Lo scandalo degli abusi su minori, in Cile ha portato ad una frattura nella relazione tra chiesa e società. Non si fa riferimento ad istituti di minori in attesa di adozione, ma ricordiamo che molto spesso questi istituti, in tutto il mondo, sono stati gestiti da prelati. La vicenda è un richiamo alle responsabilità degli adulti di fronte a ragazzini indifesi che sono stati segnati nella loro dignità, in modo da rompere con un passato marcio e attivare una protezione in futuro. Una chiamata alla responsabilità di tutto il mondo cattolico e della comunità internazionale laica per combattere tali ignobili azioni su ampia scala.

Dopo le indagini all’interno degli istituti minorili cileni di cui ho trattato qualche anno fa, il Cile è balzato di nuovo nelle cronache per i casi di pedofilia all’interno della chiesa cattolica. Secondo il settimanale Internazionale il Cile sarebbe uno dei grandi nodi dopo gli Usa, Irlanda e Australia. I tutti questi casi la Chiesa avrebbe taciuto, insabbiato e tergiversato.

Secondo il settimanale, in Cile tutto ruota attorno alla figura di Fernando Karadina che sarebbe responsabile di decine di abusi sessuali su minori  tra il 1980 e il 1990. Colpisce che il prelato fosse legato ad alcune figure dell’alta borghesia cilena e avesse frequentazioni con la giunta militare di Augusto Pinochet. Era anche in ottimi rapporti con Angelo Sodano, uomo chiave del potere wojtylano. Grazie a lui molti sacerdoti hanno fatto carriera e alcuni sono diventati vescovi.

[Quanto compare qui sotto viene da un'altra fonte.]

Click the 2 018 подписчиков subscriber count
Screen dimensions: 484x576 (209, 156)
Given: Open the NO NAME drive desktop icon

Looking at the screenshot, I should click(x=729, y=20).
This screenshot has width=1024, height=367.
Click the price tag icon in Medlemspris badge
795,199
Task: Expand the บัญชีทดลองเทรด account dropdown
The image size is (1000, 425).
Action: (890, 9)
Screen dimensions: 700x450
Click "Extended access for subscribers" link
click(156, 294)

Nonostante le sue conoscenze altolocate, alcune vittime hanno avuto la forza di accusarlo e nel 2010 è stato riconosciuto colpevole. Le vittime, però, hanno indicato anche un complice, Juan Barros Madrid, che era a conoscenza degli abusi sui minori ma è sempre stato difeso dalle autorità ecclesiastiche. Barros ha addirittura fatto carriera grazie a Fernando Karadina. Questa la dice lunga.

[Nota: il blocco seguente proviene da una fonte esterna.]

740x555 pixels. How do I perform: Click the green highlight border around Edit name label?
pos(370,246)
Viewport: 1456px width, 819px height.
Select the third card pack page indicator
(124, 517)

Lo stesso Papa Bergoglio, nella sua visita in Cile, lo scorso gennaio aveva difeso Barros, fatto che ha indispettito e ferito non poco le vittime di abusi sessuali di tutto il mondo. Avendo sollevato tanta indignazione il Papa si è interrogato e ha inviato un investigatore in Cile per raccogliere testimonianze sulla vita di Barros. Una volta  letta la documentazione completa sull’accaduto, Bergoglio ha chiesto scusa affermando che non era stato ben informato sulla vicenda. Come segnale di apertura ed ascolto ha invitato tre vittime cilene in Vaticano. Il Papa ha anche convocato 34 vescovi cileni, alcuni dei quali accusati di aver insabbiato i fatti. Sette sono stati segnalati per essere rimossi, tra cui Barros.

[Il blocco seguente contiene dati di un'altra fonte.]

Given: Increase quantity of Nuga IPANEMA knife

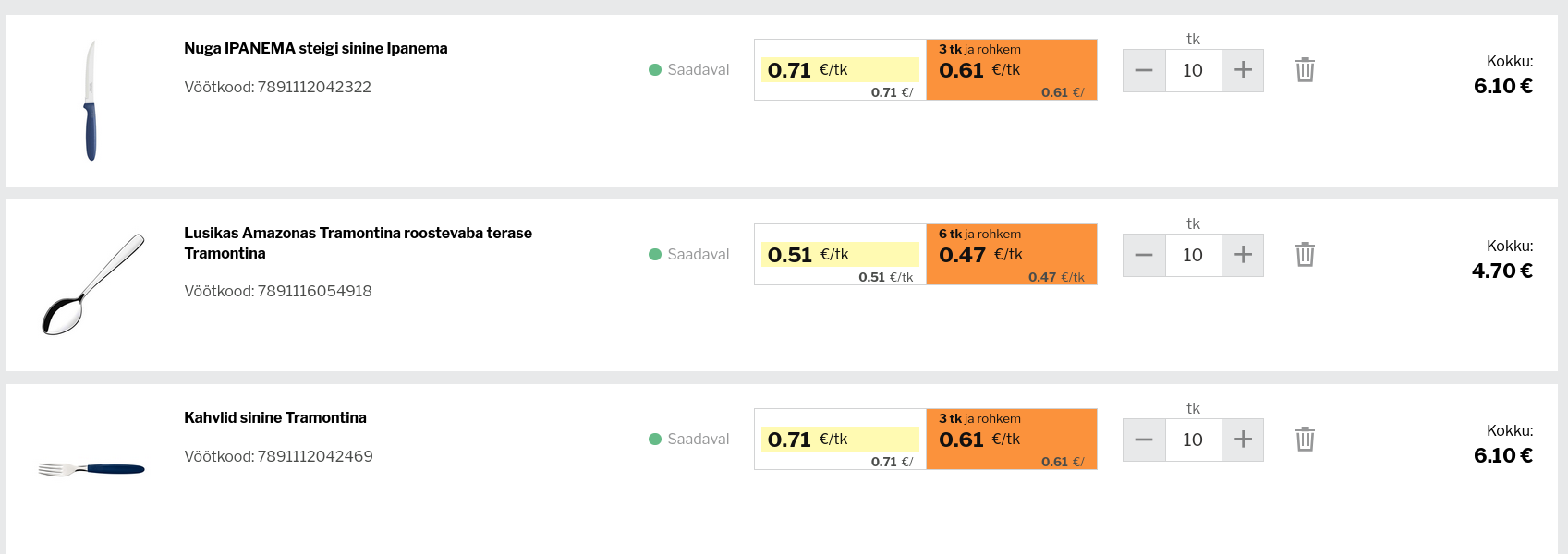Looking at the screenshot, I should (x=1243, y=70).
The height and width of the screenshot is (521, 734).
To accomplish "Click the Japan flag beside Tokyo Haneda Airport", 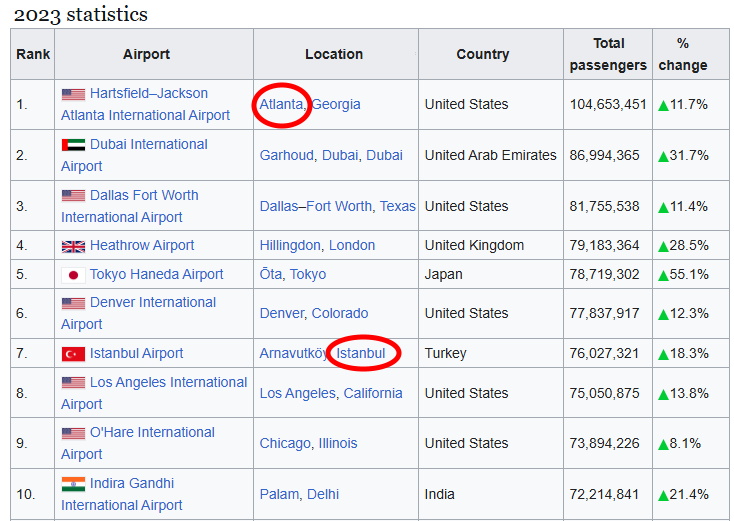I will pos(73,275).
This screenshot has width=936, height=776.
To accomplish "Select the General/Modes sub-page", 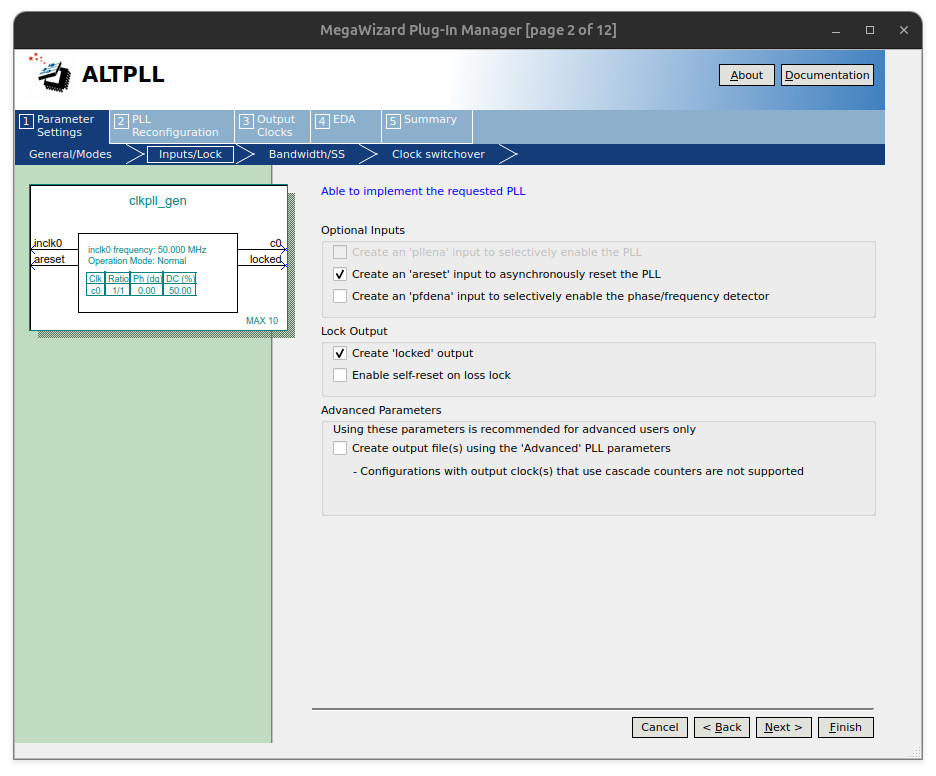I will point(70,154).
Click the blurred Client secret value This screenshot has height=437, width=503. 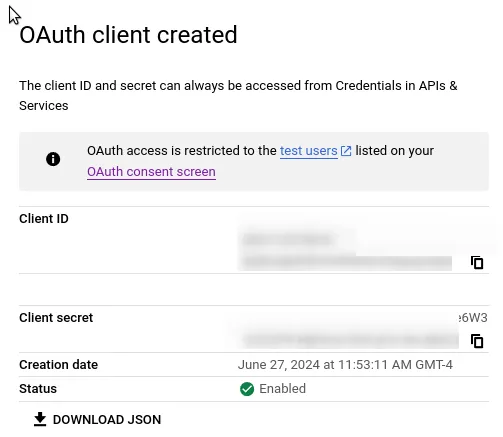pyautogui.click(x=348, y=339)
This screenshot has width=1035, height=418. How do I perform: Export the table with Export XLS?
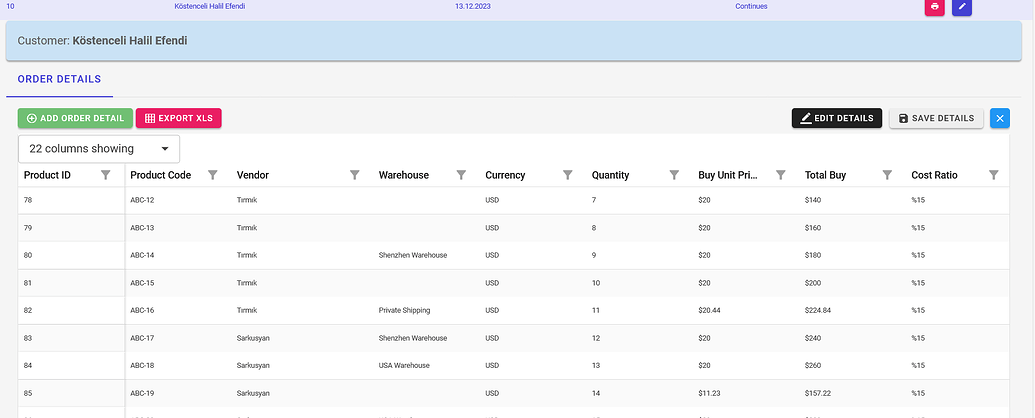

L’azione del Papa e la pulizia nella Chiesa cilena è un segnale di tolleranza zero nei confronti di tutti quei numerosi vescovi e arcivescovi coinvolti in scandali simili. Ricordiamo, tuttavia, che le resistenze nel mondo ecclesiastico rimangono forti. Qualche anno fa a Roma era stata attivata la Pontificia Commissione per la tutela dei minori che è entrata in crisi in quanto ritenuta troppo laica e con troppe donne nel suo interno.

Mi chiedo, riuscirà una certa Chiesa a tenere il passo con la modernità?